The chairman of the board and independent non-executive director, who will call and direct meetings, is Judy Craymer, an award-winning producer who originated the idea for the Mamma Mia! musical (and later, film) and co-founded production company Littlestar Services Ltd. alongside ABBA members Benny Andersson and Björn Ulvaeus and producer Richard East. The vice chairman of the board, and an independent non-executive director, is Antoine Fievet, who has spent 20 years as CEO of branded cheese and snack company the Bel Group – purveyor of brands Babybel and Boursin – where he has additionally served as chairman since 2009.
The other independent non-executive directors are Anna Jones, the co-founder and CEO of global women’s club AllBright; and Margaret Frerejean-Taittinger, the international development manager for the Michelin Guide restaurant ratings system.
The non-executive directors include Cathia Lawson-Hall, the head of coverage and investment banking for Africa at global financial services leader Société Générale; and Luc Van Os; the former CEO of Hearst Netherlands who now co-owns Misset Uitgeverij, a Netherlands-based B2B publisher of multimedia brands for the agricultural sector.
James Mitchell and Manning Doherty are both non-executive directors with ties to China’s Tencent Holdings Limited, the leader of a consortium that now owns 20% of UMG – fittingly giving Tencent 20% of the board seats.
Mitchell is Tencent Holdings’ senior executive vp and chief strategy officer and a director at Tencent Music Entertainment Group. Doherty is senior vp of GIC Pte Ltd., Singapore’s sovereign wealth fund – which is a part of the Tencent-led consortium – where he focuses on public and private debt and equity investments globally.

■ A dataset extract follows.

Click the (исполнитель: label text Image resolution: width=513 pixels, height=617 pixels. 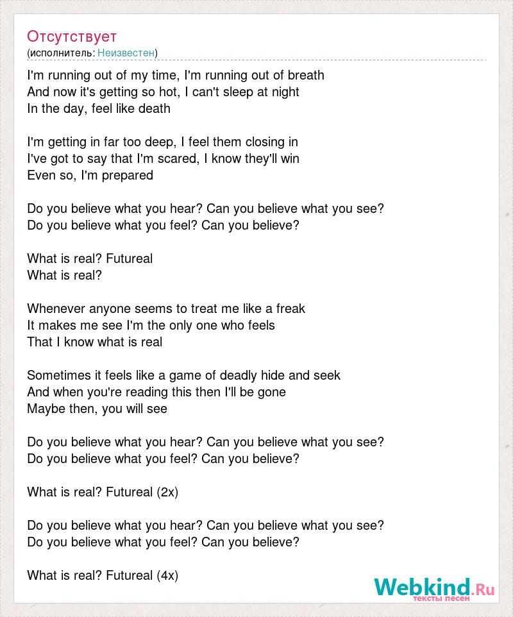click(62, 53)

Notably, half of the eight non-executive directors are women, including the chairman of the board. Looking at racial diversity, Lawson-Hall is the only Black board member while Mitchell and Doherty are both of Asian descent. Executive director Vallejo, the company’s deputy CEO corporate, is half-Spanish.

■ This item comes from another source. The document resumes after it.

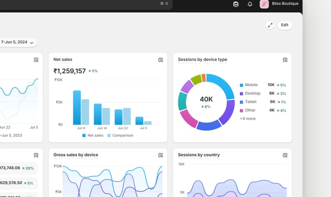
Task: Toggle the Net sales legend item
Action: [93, 135]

The prospectus notes that until recently, Dutch law stated that certain large Dutch companies, including UMG, must have at least 30% men and 30% women comprise their boards of directors. This legislation expired at the end of 2019, but in February, a bill was submitted to the Senate and Dutch House of Representatives requiring that board appointments not only maintain those percentages, but that new appointments lead to a more balanced gender ratio, or else they’ll be voided. In the U.S., only 22.5% of board seats in the Fortune 500 are held by women, and 4.6% are held by women of color, according to Catalyst, a nonprofit supporting professional women.
All appointments are effective on Sept. 20 and will serve until UMG’s annual general meeting in 2024.